MASIF: Meta-learned Algorithm Selection using Implicit Fidelity Information

Verfasst von

Tim Ruhkopf, Aditya Mohan, Difan Deng, Alexander Tornede, Frank Hutter, Marius Lindauer

Abstract

Selecting a well-performing algorithm for a given task or dataset can be time-consuming and tedious, but is crucial for the successful day-to-day business of developing new AI & ML applications. Algorithm Selection (AS) mitigates this through a meta-model leveraging meta-information about previous tasks. However, most of the available AS methods are error-prone because they characterize a task by either cheap-to-compute properties of the dataset or evaluations of cheap proxy algorithms, called landmarks. In this work, we extend the classical AS data setup to include multi-fidelity information and empirically demonstrate how meta-learning on algorithms’ learning behaviour allows us to exploit cheap test-time evidence effectively and combat myopia significantly. We further postulate a budget-regret trade-off w.r.t. the selection process. Our new selector MASIF is able to jointly interpret online evidence on a task in form of varying-length learning curves without any parametric assumption by leveraging a transformer-based encoder.
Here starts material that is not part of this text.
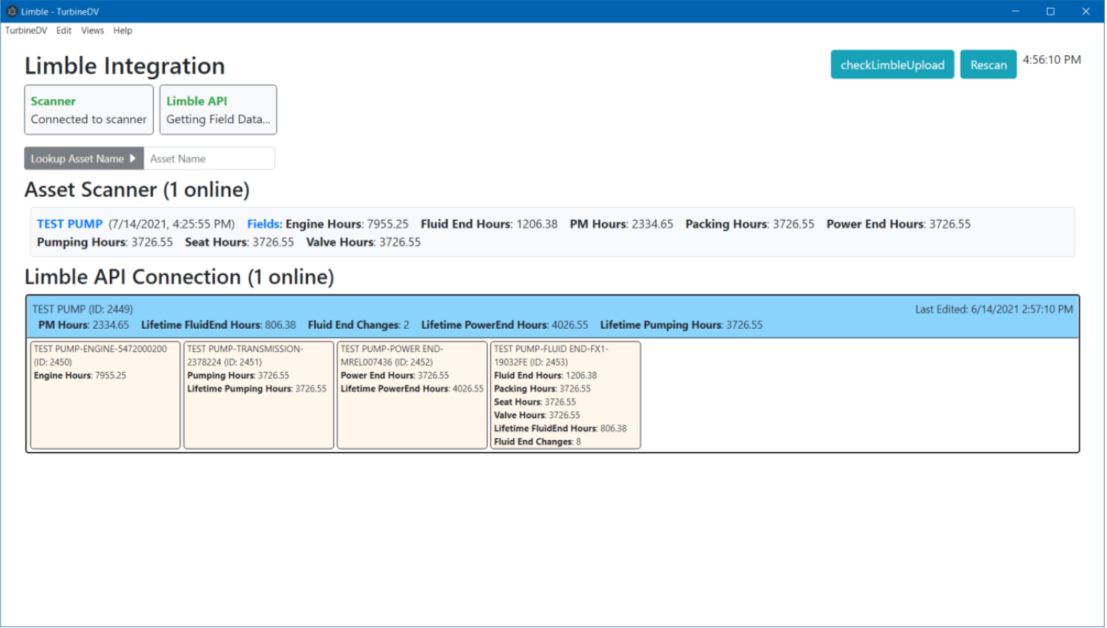1107x628 pixels.
Task: Select the Scanner connection status card
Action: click(x=88, y=109)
This opens up new possibilities for guided rapid prototyping in data science on cheaply observed partial learning curves.

Details

Organisationseinheit(en)
Institut für Informationsverarbeitung
Fachgebiet Maschinelles Lernen
Externe Organisation(en)
Albert-Ludwigs-Universität Freiburg
Typ
Artikel
Journal
Transactions on Machine Learning Research
ISSN
2835-8856
Publikationsdatum
18.04.2023
Publikationsstatus
Elektronisch veröffentlicht (E-Pub)
Peer-reviewed
Ja
Elektronische Version(en)
https://openreview.net/forum?id=5aYGXxByI6 (Zugang: Offen )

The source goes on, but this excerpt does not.